Of course I am concerned about the growth in long-term unemployment. It is part of the longterm problems that previous Governments did not successfully tackle. The consequence is inevitable. On the issue of the MSC and the trade union commissioners, I hope that the hon. Gentleman will not believe every piece of tittle-tattle that he reads in the newspapers. I, for my part, hope that the TUC commissioners will remain, alongside the CBI commissioners and the others, within the MSC. It would be extraordinary, at a time when the Government have made available more money than ever before to the Manpower Services Commission to implement, in particular, the new training initiative, about which there is virtually unanimous agreement, for anyone to suggest that any part will walk out of the commission.
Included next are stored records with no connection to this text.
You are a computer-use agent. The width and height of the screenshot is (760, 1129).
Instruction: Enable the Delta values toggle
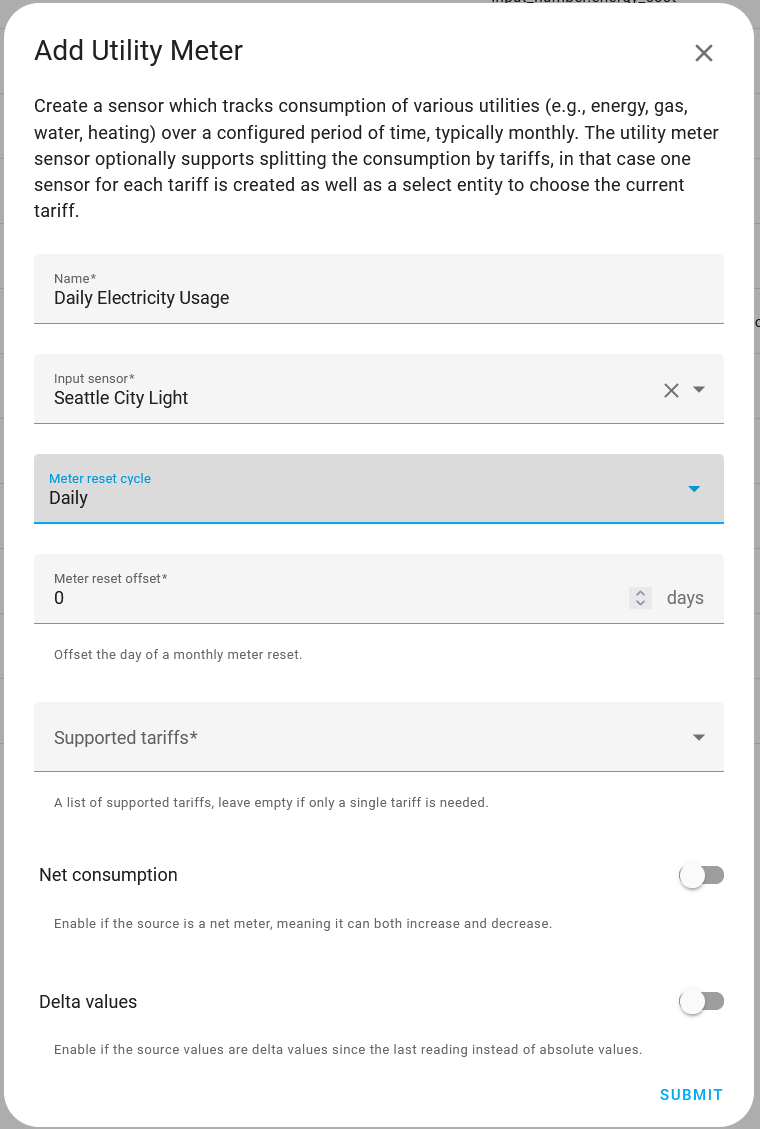(x=701, y=1001)
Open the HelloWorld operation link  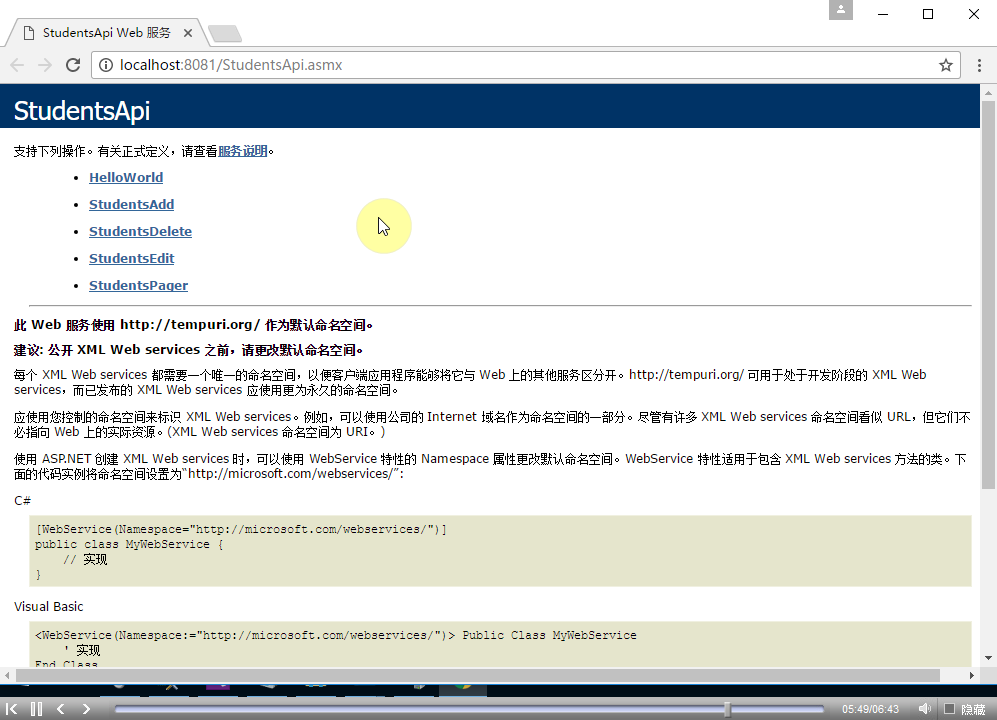(x=125, y=177)
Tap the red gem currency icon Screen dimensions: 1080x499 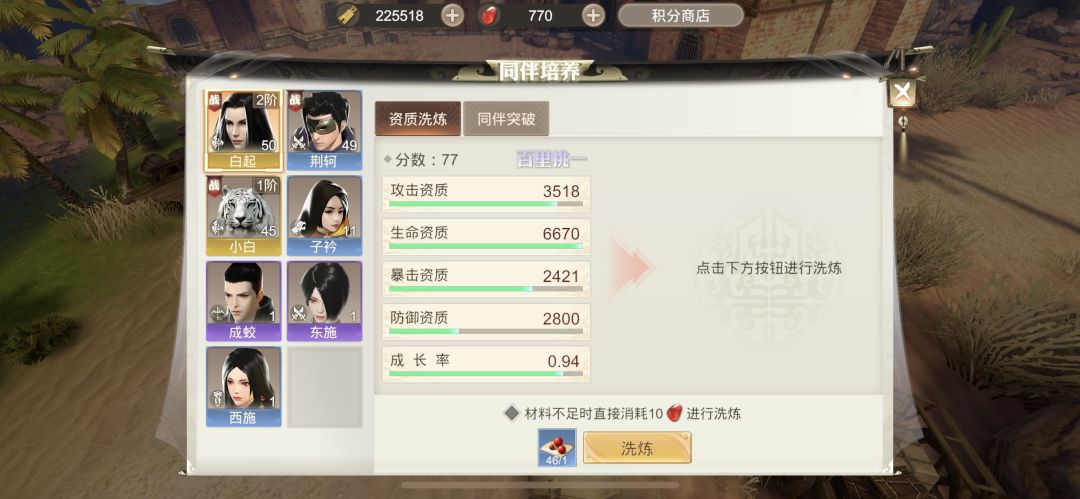point(489,15)
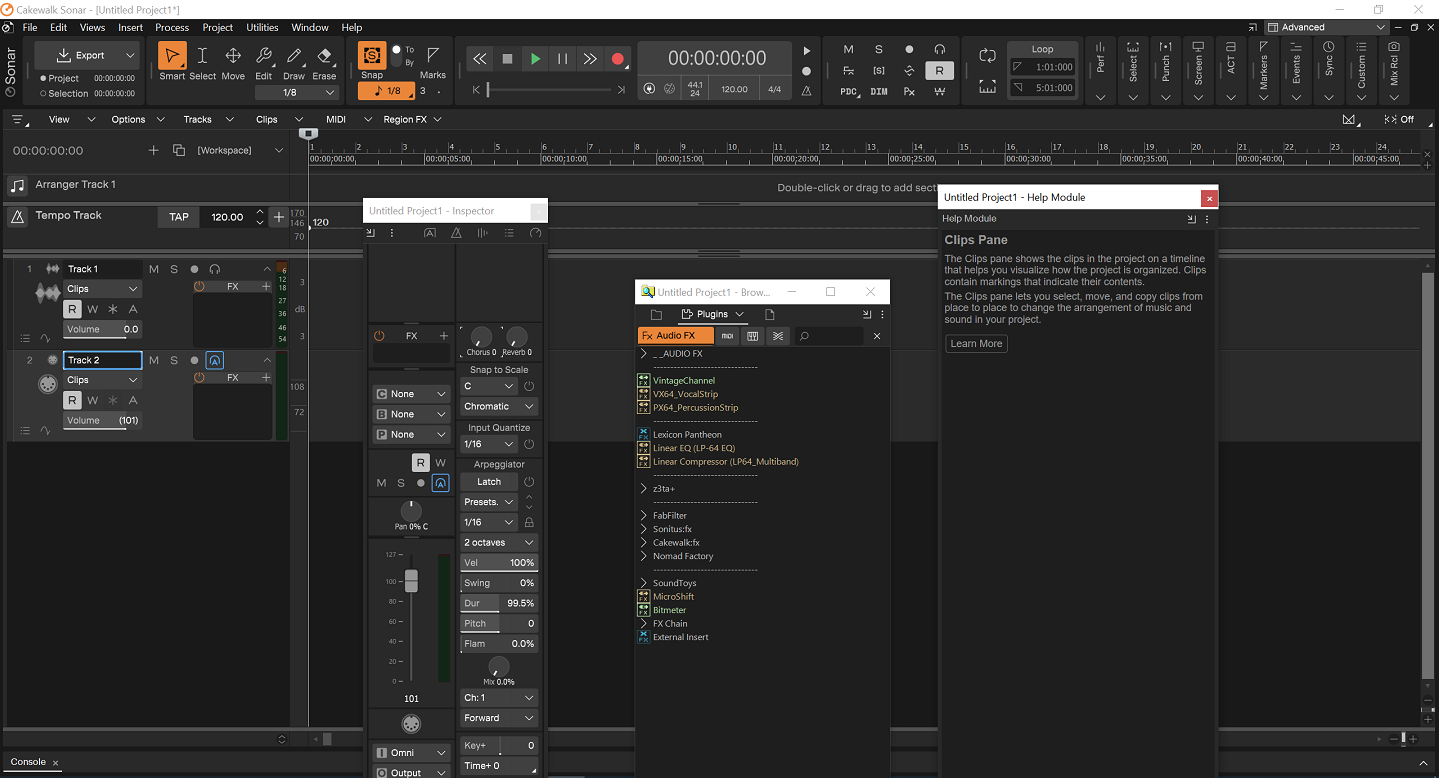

Is my right hon. Friend able to explain why the Opposition are so displeased that unemployment Ls falling? Is he aware that his hon. Friend the Minister for Industry and Information Technology is visiting my constituency today to inspect one of the largest computerised traffic control systems to be exported by Plessey Controls Ltd. to South America? Does this not show that if one gets out and gets export orders, and that if one produces the right goods at the right time and the right price, one can succeed?
My hon. Friend is right. That is the way to save jobs. It is extraordinary that the right hon. Member for Chesterfield (Mr. Varley) should have referred to a fall of 52,000 in the level of unemployment as a tiny number. I wonder what he would have said if it had gone up by 52,000. Would that have been a tiny increase?
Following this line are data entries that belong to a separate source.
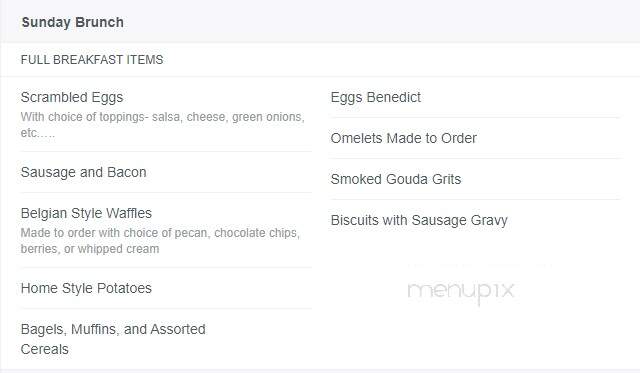Select Eggs Benedict
Image resolution: width=640 pixels, height=373 pixels.
pyautogui.click(x=376, y=98)
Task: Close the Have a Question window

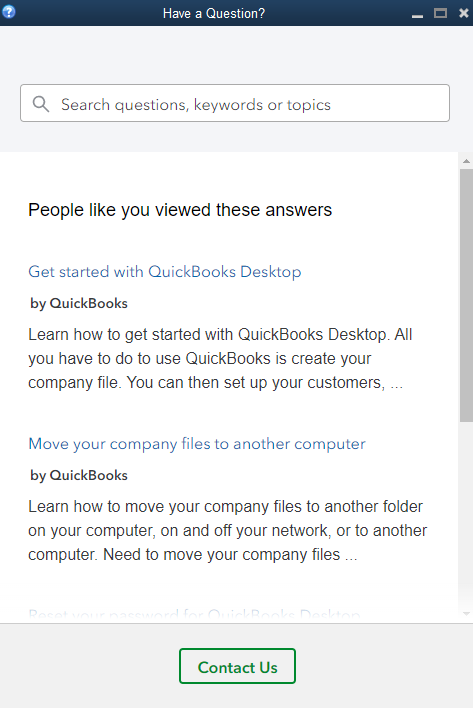Action: (463, 13)
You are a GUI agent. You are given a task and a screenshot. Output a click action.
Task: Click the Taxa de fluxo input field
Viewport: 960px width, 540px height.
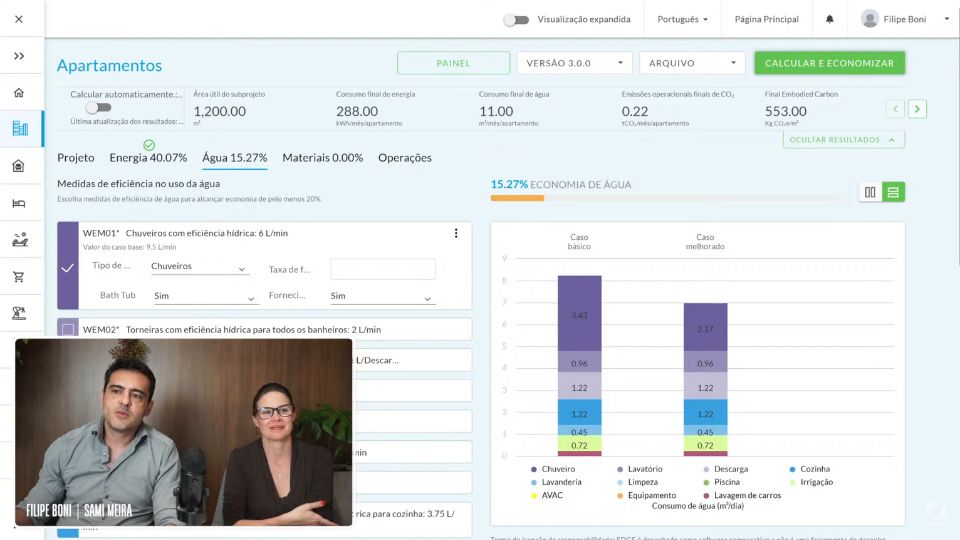[383, 269]
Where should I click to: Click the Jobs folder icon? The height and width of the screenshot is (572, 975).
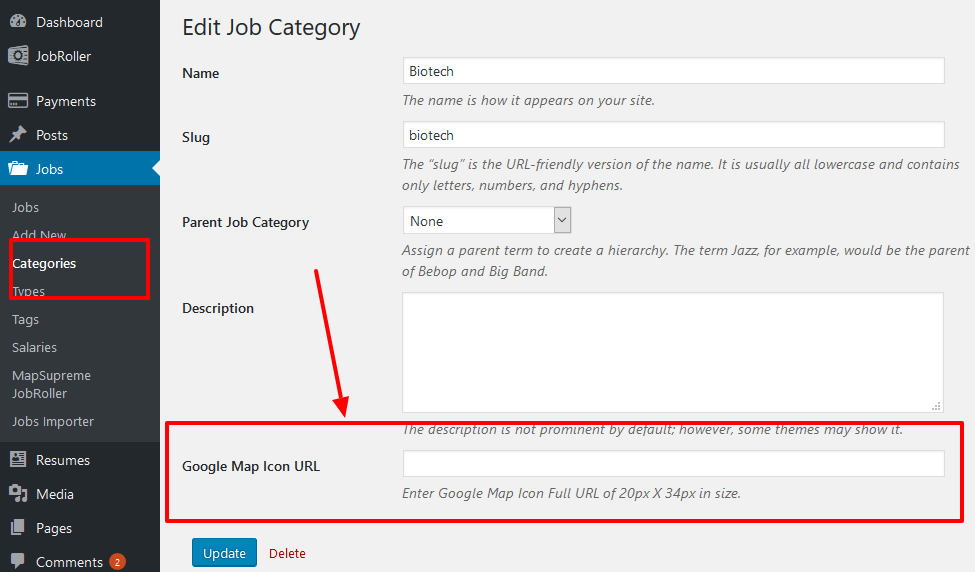pyautogui.click(x=18, y=168)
How long does the Secretary of State expect registered unemployment to stay below the 3 million mark?
I think probably for a month or two until young school leavers come on to the register. That is the time, as every year, when we expect an increase in unemployment. The right hon. Gentleman will obviously take great delight in seeing an increase in the number of people out of work, but he should not laugh too much about it. It is clear that the underlying rate of increase is slowing. The right hon. Gentleman might have to laugh on the other side of his face before the general election.
No one is laughing about this matter. We on the Opposition Benches are taking it seriously. Will the right hon. Gentleman admit that the White Paper on public expenditure published at the time of the Budget contains a Government forecast that registered unemployment will stay well above the 3 million mark for the rest of this year at least? Is that not shameful?
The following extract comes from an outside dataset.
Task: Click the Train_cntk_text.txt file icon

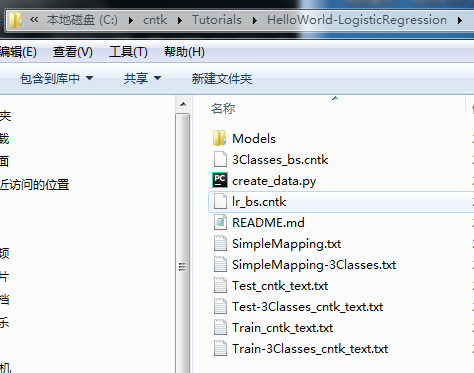Action: coord(220,327)
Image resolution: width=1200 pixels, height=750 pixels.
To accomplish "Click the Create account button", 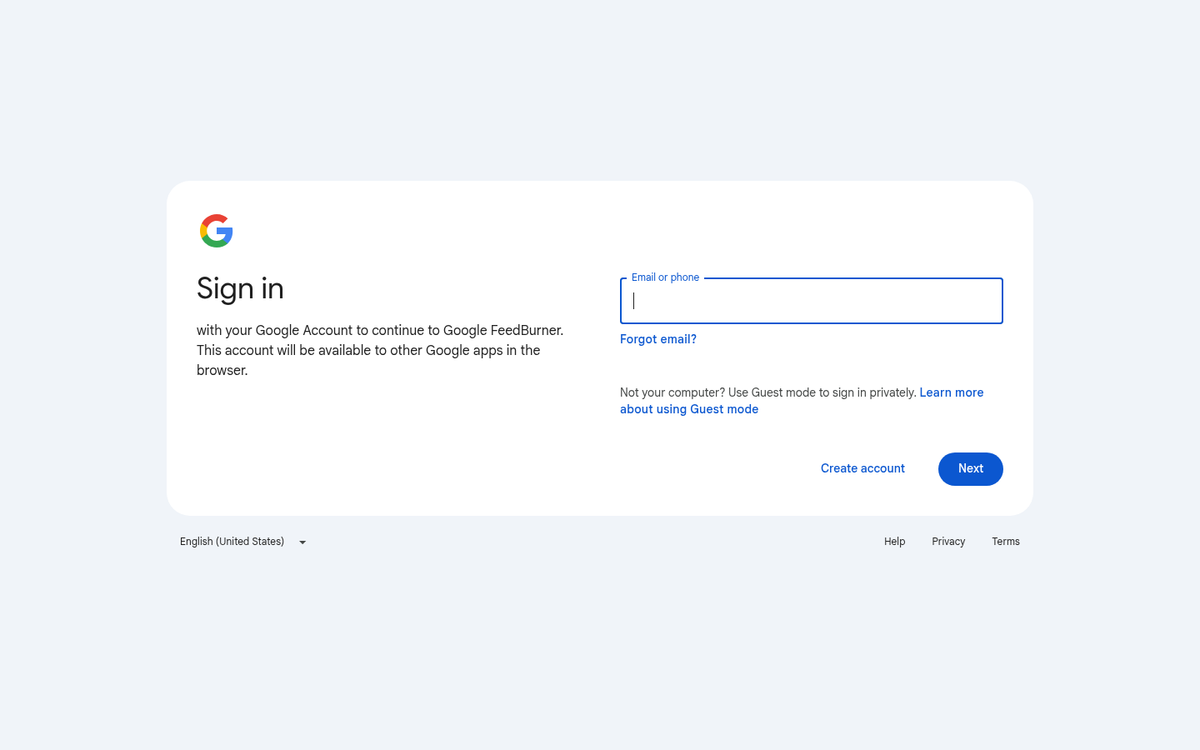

As the right hon. Gentleman will recollect from his days in the Cabinet, such figures are most certainly not a forecast. The right hon. Gentleman will also recollect that my right hon. and learned Friend the Chancellor of the Exchequer made the point that provided inflation continues on its downward path—the signs are very good—provided that interest rates continue on their downward path, which means better control of Government expenditure—that is being achieved—provided there is increasing productivity, which is also being achieved, and provided that there is resonableness in wage demands, the prospects will be much better than the line in the White Paper to which the right hon. Gentleman refers.
Manpower Services Commission (Adminstrative Bodies)
6.
asked the Secretary of State for Employment if he will ensure that representatives of Church and other voluntary orgarisations are included in the Manpower Services Commission administrative bodies.
Voluntary organisations, including the Churches, are already represented on most of the commission's advisory bodies. I will ensure that this continues to be the case.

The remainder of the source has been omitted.